[Dataset — start]
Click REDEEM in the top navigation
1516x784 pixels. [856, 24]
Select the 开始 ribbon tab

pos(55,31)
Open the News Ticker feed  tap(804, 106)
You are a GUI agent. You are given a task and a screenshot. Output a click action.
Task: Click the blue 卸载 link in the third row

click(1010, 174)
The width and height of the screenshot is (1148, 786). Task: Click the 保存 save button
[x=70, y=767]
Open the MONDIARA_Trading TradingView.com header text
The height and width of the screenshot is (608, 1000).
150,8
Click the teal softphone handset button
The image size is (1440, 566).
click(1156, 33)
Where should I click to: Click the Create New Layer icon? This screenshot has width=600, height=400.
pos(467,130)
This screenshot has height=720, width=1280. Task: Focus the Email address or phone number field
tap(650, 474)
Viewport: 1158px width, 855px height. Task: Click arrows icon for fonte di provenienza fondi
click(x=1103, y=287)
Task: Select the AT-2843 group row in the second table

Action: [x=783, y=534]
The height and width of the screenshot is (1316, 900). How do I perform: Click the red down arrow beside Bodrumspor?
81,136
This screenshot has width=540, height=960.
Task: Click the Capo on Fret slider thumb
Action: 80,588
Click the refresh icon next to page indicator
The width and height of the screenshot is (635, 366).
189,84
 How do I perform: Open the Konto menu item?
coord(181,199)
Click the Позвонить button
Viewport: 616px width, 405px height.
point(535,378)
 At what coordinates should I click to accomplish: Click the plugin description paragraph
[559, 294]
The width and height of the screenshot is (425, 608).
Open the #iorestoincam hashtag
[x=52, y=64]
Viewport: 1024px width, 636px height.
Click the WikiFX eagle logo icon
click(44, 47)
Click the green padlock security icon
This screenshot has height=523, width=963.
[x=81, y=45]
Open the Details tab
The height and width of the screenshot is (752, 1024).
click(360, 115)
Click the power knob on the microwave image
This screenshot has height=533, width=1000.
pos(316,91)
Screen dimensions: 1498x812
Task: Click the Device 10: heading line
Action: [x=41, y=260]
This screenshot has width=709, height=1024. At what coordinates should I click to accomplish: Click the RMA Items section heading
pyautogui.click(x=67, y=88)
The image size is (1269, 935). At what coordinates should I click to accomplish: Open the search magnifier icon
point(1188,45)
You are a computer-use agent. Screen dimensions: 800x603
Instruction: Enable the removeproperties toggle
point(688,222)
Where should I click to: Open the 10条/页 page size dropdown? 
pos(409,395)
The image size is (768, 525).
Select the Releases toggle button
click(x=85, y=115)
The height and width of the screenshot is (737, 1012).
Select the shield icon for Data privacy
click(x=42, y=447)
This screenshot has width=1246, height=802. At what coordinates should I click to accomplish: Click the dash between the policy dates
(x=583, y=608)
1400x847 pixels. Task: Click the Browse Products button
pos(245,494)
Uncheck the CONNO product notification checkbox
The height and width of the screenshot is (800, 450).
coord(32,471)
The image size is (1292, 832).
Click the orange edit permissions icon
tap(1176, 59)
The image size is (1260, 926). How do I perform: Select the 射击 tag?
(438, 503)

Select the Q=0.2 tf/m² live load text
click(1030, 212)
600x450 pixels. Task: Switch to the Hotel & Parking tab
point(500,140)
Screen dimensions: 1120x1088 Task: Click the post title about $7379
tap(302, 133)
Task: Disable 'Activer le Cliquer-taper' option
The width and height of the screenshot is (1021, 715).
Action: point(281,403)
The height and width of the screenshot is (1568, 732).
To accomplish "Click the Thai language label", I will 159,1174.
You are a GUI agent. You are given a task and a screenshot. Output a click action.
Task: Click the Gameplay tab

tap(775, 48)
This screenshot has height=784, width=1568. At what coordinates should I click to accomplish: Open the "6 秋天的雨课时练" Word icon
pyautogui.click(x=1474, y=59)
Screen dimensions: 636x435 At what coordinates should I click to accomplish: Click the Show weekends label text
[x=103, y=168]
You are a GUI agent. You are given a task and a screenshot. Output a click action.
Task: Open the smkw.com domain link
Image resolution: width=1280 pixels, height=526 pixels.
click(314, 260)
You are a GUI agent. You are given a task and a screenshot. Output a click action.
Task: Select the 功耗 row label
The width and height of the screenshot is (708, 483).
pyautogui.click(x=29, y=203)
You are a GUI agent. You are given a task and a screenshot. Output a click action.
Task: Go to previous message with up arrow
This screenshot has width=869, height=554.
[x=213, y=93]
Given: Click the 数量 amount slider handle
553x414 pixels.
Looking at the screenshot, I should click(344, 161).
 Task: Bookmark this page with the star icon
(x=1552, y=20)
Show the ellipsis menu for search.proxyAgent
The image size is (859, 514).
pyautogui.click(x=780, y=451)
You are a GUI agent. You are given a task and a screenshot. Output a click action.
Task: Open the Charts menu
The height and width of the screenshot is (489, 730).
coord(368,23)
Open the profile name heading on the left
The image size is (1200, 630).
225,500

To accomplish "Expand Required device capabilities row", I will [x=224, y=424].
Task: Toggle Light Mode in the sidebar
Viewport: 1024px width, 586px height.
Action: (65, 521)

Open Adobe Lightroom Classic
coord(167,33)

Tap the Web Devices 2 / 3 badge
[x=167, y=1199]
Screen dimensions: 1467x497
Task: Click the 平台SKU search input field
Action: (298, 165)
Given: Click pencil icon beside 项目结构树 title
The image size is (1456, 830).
[Dataset — finish]
## What is needed
Print all of the entries exactly as they are written.

## Result
Click REDEEM in the top navigation
1516x784 pixels. [856, 24]
Select the 开始 ribbon tab

pos(55,31)
Open the News Ticker feed  tap(804, 106)
You are a GUI agent. You are given a task and a screenshot. Output a click action.
Task: Click the blue 卸载 link in the third row

click(1010, 174)
The width and height of the screenshot is (1148, 786). Task: Click the 保存 save button
[x=70, y=767]
Open the MONDIARA_Trading TradingView.com header text
The height and width of the screenshot is (608, 1000).
150,8
Click the teal softphone handset button
The image size is (1440, 566).
click(1156, 33)
Where should I click to: Click the Create New Layer icon? This screenshot has width=600, height=400.
pos(467,130)
This screenshot has height=720, width=1280. Task: Focus the Email address or phone number field
tap(650, 474)
Viewport: 1158px width, 855px height. Task: Click arrows icon for fonte di provenienza fondi
click(x=1103, y=287)
Task: Select the AT-2843 group row in the second table

Action: [x=783, y=534]
The height and width of the screenshot is (1316, 900). How do I perform: Click the red down arrow beside Bodrumspor?
81,136
This screenshot has width=540, height=960.
Task: Click the Capo on Fret slider thumb
Action: 80,588
Click the refresh icon next to page indicator
The width and height of the screenshot is (635, 366).
189,84
 How do I perform: Open the Konto menu item?
coord(181,199)
Click the Позвонить button
Viewport: 616px width, 405px height.
point(535,378)
 At what coordinates should I click to accomplish: Click the plugin description paragraph
[559, 294]
The width and height of the screenshot is (425, 608).
Open the #iorestoincam hashtag
[x=52, y=64]
Viewport: 1024px width, 636px height.
Click the WikiFX eagle logo icon
click(44, 47)
Click the green padlock security icon
This screenshot has height=523, width=963.
[x=81, y=45]
Open the Details tab
The height and width of the screenshot is (752, 1024).
click(360, 115)
Click the power knob on the microwave image
This screenshot has height=533, width=1000.
pos(316,91)
Screen dimensions: 1498x812
Task: Click the Device 10: heading line
Action: [x=41, y=260]
This screenshot has width=709, height=1024. At what coordinates should I click to accomplish: Click the RMA Items section heading
pyautogui.click(x=67, y=88)
The image size is (1269, 935). At what coordinates should I click to accomplish: Open the search magnifier icon
point(1188,45)
You are a computer-use agent. Screen dimensions: 800x603
Instruction: Enable the removeproperties toggle
point(688,222)
Where should I click to: Open the 10条/页 page size dropdown? 
pos(409,395)
The image size is (768, 525).
Select the Releases toggle button
click(x=85, y=115)
The height and width of the screenshot is (737, 1012).
Select the shield icon for Data privacy
click(x=42, y=447)
This screenshot has width=1246, height=802. At what coordinates should I click to accomplish: Click the dash between the policy dates
(x=583, y=608)
1400x847 pixels. Task: Click the Browse Products button
pos(245,494)
Uncheck the CONNO product notification checkbox
The height and width of the screenshot is (800, 450).
coord(32,471)
The image size is (1292, 832).
Click the orange edit permissions icon
tap(1176, 59)
The image size is (1260, 926). How do I perform: Select the 射击 tag?
(438, 503)

Select the Q=0.2 tf/m² live load text
click(1030, 212)
600x450 pixels. Task: Switch to the Hotel & Parking tab
point(500,140)
Screen dimensions: 1120x1088 Task: Click the post title about $7379
tap(302, 133)
Task: Disable 'Activer le Cliquer-taper' option
The width and height of the screenshot is (1021, 715).
Action: point(281,403)
The height and width of the screenshot is (1568, 732).
To accomplish "Click the Thai language label", I will 159,1174.
You are a GUI agent. You are given a task and a screenshot. Output a click action.
Task: Click the Gameplay tab

tap(775, 48)
This screenshot has height=784, width=1568. At what coordinates should I click to accomplish: Open the "6 秋天的雨课时练" Word icon
pyautogui.click(x=1474, y=59)
Screen dimensions: 636x435 At what coordinates should I click to accomplish: Click the Show weekends label text
[x=103, y=168]
You are a GUI agent. You are given a task and a screenshot. Output a click action.
Task: Open the smkw.com domain link
Image resolution: width=1280 pixels, height=526 pixels.
click(314, 260)
You are a GUI agent. You are given a task and a screenshot. Output a click action.
Task: Select the 功耗 row label
The width and height of the screenshot is (708, 483).
pyautogui.click(x=29, y=203)
You are a GUI agent. You are given a task and a screenshot. Output a click action.
Task: Go to previous message with up arrow
This screenshot has width=869, height=554.
[x=213, y=93]
Given: Click the 数量 amount slider handle
553x414 pixels.
Looking at the screenshot, I should click(344, 161).
 Task: Bookmark this page with the star icon
(x=1552, y=20)
Show the ellipsis menu for search.proxyAgent
The image size is (859, 514).
pyautogui.click(x=780, y=451)
You are a GUI agent. You are given a task and a screenshot. Output a click action.
Task: Open the Charts menu
The height and width of the screenshot is (489, 730).
coord(368,23)
Open the profile name heading on the left
The image size is (1200, 630).
225,500

To accomplish "Expand Required device capabilities row", I will [x=224, y=424].
Task: Toggle Light Mode in the sidebar
Viewport: 1024px width, 586px height.
Action: (65, 521)

Open Adobe Lightroom Classic
coord(167,33)

Tap the Web Devices 2 / 3 badge
[x=167, y=1199]
Screen dimensions: 1467x497
Task: Click the 平台SKU search input field
Action: (298, 165)
Given: Click pencil icon beside 项目结构树 title
The image size is (1456, 830).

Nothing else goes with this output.